__Description of the task__
An exact copy of all entries is required.

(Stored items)
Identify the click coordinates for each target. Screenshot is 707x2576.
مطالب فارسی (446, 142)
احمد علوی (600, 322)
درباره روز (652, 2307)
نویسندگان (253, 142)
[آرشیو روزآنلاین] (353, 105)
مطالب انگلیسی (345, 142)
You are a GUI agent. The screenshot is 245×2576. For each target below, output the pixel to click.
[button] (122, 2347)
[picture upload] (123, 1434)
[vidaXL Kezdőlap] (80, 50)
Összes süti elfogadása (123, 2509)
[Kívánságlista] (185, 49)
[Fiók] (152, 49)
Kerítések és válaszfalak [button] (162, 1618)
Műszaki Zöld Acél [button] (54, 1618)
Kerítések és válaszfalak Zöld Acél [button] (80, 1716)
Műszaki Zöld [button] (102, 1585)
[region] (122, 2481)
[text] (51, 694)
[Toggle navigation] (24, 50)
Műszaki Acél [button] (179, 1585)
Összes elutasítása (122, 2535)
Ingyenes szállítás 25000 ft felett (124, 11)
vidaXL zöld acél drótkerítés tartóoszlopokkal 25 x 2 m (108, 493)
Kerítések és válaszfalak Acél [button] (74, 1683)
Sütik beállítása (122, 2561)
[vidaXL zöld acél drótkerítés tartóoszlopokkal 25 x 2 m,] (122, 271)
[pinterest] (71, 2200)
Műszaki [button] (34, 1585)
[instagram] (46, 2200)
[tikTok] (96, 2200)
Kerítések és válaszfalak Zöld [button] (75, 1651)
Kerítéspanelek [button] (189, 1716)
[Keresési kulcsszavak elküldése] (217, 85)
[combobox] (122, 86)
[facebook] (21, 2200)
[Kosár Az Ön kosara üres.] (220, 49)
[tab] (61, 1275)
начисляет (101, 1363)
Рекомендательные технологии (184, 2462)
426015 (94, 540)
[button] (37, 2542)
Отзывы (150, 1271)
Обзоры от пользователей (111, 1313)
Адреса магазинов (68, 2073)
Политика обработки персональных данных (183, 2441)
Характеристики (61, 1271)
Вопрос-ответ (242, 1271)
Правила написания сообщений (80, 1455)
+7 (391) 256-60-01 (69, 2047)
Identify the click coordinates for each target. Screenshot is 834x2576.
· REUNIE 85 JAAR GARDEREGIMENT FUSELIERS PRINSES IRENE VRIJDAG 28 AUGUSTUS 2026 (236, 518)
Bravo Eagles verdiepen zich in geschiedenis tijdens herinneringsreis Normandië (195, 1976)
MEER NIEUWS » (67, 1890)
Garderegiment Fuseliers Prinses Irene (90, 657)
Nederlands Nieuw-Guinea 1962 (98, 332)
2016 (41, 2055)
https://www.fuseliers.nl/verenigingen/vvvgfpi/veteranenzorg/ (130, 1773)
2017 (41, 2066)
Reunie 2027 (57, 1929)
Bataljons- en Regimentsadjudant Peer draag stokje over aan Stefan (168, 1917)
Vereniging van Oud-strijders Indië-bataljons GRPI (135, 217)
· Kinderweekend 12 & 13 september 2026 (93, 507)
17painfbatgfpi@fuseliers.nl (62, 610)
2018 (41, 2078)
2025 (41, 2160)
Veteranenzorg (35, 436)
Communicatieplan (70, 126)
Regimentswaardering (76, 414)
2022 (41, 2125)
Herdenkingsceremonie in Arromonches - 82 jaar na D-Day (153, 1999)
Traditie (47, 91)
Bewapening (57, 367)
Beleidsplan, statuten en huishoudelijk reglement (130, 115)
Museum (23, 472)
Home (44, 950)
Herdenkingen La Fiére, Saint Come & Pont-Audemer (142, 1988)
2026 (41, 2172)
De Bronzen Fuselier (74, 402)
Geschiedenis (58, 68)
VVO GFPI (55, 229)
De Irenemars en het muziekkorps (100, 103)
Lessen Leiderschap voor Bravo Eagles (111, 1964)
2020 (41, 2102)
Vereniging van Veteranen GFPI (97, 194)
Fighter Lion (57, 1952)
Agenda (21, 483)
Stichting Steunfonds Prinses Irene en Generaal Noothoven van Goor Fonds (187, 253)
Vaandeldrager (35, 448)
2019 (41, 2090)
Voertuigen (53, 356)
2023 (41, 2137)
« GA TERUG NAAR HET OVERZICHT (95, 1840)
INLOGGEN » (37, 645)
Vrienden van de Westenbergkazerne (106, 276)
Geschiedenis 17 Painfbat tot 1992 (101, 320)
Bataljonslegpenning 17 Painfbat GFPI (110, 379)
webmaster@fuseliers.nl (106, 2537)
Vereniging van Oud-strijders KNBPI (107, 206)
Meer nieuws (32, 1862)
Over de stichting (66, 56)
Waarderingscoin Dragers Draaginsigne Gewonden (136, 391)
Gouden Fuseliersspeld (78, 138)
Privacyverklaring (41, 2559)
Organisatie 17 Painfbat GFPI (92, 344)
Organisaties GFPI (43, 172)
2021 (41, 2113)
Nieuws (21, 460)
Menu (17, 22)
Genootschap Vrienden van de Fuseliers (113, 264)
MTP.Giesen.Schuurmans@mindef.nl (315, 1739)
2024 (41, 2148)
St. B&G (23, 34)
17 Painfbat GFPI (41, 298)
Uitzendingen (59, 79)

__Response__
Identify the click coordinates for each target. Screenshot is 707x2576.
مطالب فارسی (446, 142)
احمد علوی (600, 322)
درباره روز (652, 2307)
نویسندگان (253, 142)
[آرشیو روزآنلاین] (353, 105)
مطالب انگلیسی (345, 142)
You are a GUI agent. The screenshot is 245×2576. For each target below, output the pixel to click.
[button] (122, 2347)
[picture upload] (123, 1434)
[vidaXL Kezdőlap] (80, 50)
Összes süti elfogadása (123, 2509)
[Kívánságlista] (185, 49)
[Fiók] (152, 49)
Kerítések és válaszfalak [button] (162, 1618)
Műszaki Zöld Acél [button] (54, 1618)
Kerítések és válaszfalak Zöld Acél [button] (80, 1716)
Műszaki Zöld [button] (102, 1585)
[region] (122, 2481)
[text] (51, 694)
[Toggle navigation] (24, 50)
Műszaki Acél [button] (179, 1585)
Összes elutasítása (122, 2535)
Ingyenes szállítás 25000 ft felett (124, 11)
vidaXL zöld acél drótkerítés tartóoszlopokkal 25 x 2 m (108, 493)
Kerítések és válaszfalak Acél [button] (74, 1683)
Sütik beállítása (122, 2561)
[vidaXL zöld acél drótkerítés tartóoszlopokkal 25 x 2 m,] (122, 271)
[pinterest] (71, 2200)
Műszaki [button] (34, 1585)
[instagram] (46, 2200)
[tikTok] (96, 2200)
Kerítések és válaszfalak Zöld [button] (75, 1651)
Kerítéspanelek [button] (189, 1716)
[Keresési kulcsszavak elküldése] (217, 85)
[combobox] (122, 86)
[facebook] (21, 2200)
[Kosár Az Ön kosara üres.] (220, 49)
[tab] (61, 1275)
начисляет (101, 1363)
Рекомендательные технологии (184, 2462)
426015 (94, 540)
[button] (37, 2542)
Отзывы (150, 1271)
Обзоры от пользователей (111, 1313)
Адреса магазинов (68, 2073)
Политика обработки персональных данных (183, 2441)
Характеристики (61, 1271)
Вопрос-ответ (242, 1271)
Правила написания сообщений (80, 1455)
+7 (391) 256-60-01 (69, 2047)
Identify the click coordinates for each target. Screenshot is 834x2576.
· REUNIE 85 JAAR GARDEREGIMENT FUSELIERS PRINSES IRENE VRIJDAG 28 AUGUSTUS 2026 (236, 518)
Bravo Eagles verdiepen zich in geschiedenis tijdens herinneringsreis Normandië (195, 1976)
MEER NIEUWS » (67, 1890)
Garderegiment Fuseliers Prinses Irene (90, 657)
Nederlands Nieuw-Guinea 1962 (98, 332)
2016 (41, 2055)
https://www.fuseliers.nl/verenigingen/vvvgfpi/veteranenzorg/ (130, 1773)
2017 (41, 2066)
Reunie 2027 (57, 1929)
Bataljons- en Regimentsadjudant Peer draag stokje over aan Stefan (168, 1917)
Vereniging van Oud-strijders Indië-bataljons GRPI (135, 217)
· Kinderweekend 12 & 13 september 2026 (93, 507)
17painfbatgfpi@fuseliers.nl (62, 610)
2018 (41, 2078)
2025 (41, 2160)
Veteranenzorg (35, 436)
Communicatieplan (70, 126)
Regimentswaardering (76, 414)
2022 (41, 2125)
Herdenkingsceremonie in Arromonches - 82 jaar na D-Day (153, 1999)
Traditie (47, 91)
Bewapening (57, 367)
Beleidsplan, statuten en huishoudelijk reglement (130, 115)
Museum (23, 472)
Home (44, 950)
Herdenkingen La Fiére, Saint Come & Pont-Audemer (142, 1988)
2026 (41, 2172)
De Bronzen Fuselier (74, 402)
Geschiedenis (58, 68)
VVO GFPI (55, 229)
De Irenemars en het muziekkorps (100, 103)
Lessen Leiderschap voor Bravo Eagles (111, 1964)
2020 (41, 2102)
Vereniging van Veteranen GFPI (97, 194)
Fighter Lion (57, 1952)
Agenda (21, 483)
Stichting Steunfonds Prinses Irene en Generaal Noothoven van Goor Fonds (187, 253)
Vaandeldrager (35, 448)
2019 (41, 2090)
Voertuigen (53, 356)
2023 (41, 2137)
« GA TERUG NAAR HET OVERZICHT (95, 1840)
INLOGGEN » (37, 645)
Vrienden van de Westenbergkazerne (106, 276)
Geschiedenis 17 Painfbat tot 1992 (101, 320)
Bataljonslegpenning 17 Painfbat GFPI (110, 379)
webmaster@fuseliers.nl (106, 2537)
Vereniging van Oud-strijders KNBPI (107, 206)
Meer nieuws (32, 1862)
Over de stichting (66, 56)
Waarderingscoin Dragers Draaginsigne Gewonden (136, 391)
Gouden Fuseliersspeld (78, 138)
Privacyverklaring (41, 2559)
Organisatie 17 Painfbat GFPI (92, 344)
Organisaties GFPI (43, 172)
2021 (41, 2113)
Nieuws (21, 460)
Menu (17, 22)
Genootschap Vrienden van de Fuseliers (113, 264)
MTP.Giesen.Schuurmans@mindef.nl (315, 1739)
2024 (41, 2148)
St. B&G (23, 34)
17 Painfbat GFPI (41, 298)
Uitzendingen (59, 79)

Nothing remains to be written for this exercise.